Task goal. Return the full listing word for word, but drop every picture from it.

Records supplied.
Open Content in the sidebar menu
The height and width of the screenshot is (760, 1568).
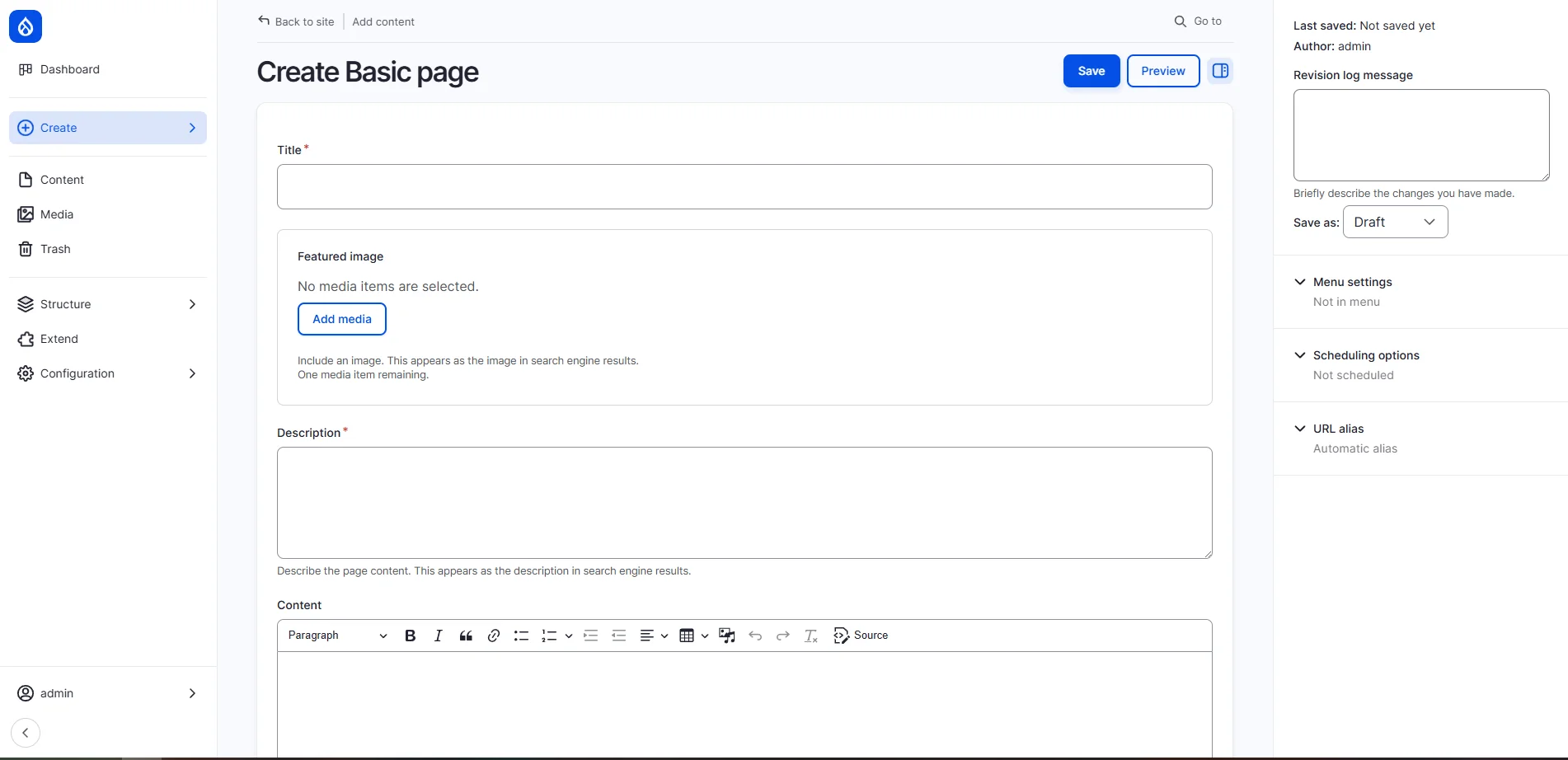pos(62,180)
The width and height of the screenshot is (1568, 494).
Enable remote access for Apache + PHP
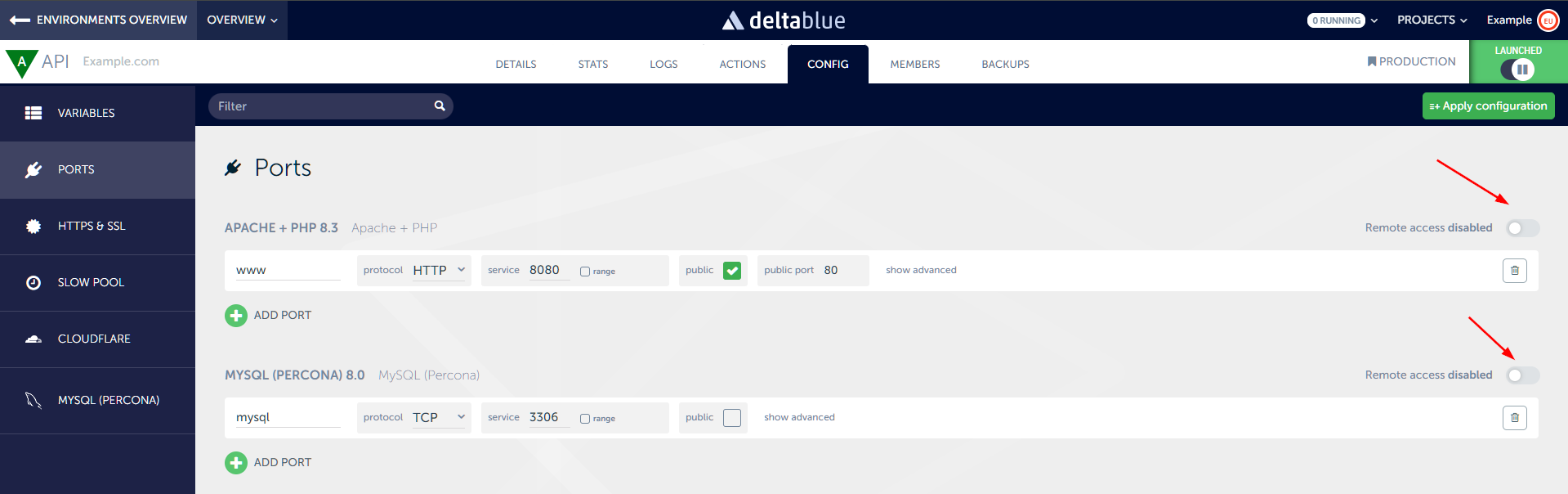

Answer space.
Open Content in the sidebar menu
The height and width of the screenshot is (760, 1568).
pos(62,180)
The width and height of the screenshot is (1568, 494).
Enable remote access for Apache + PHP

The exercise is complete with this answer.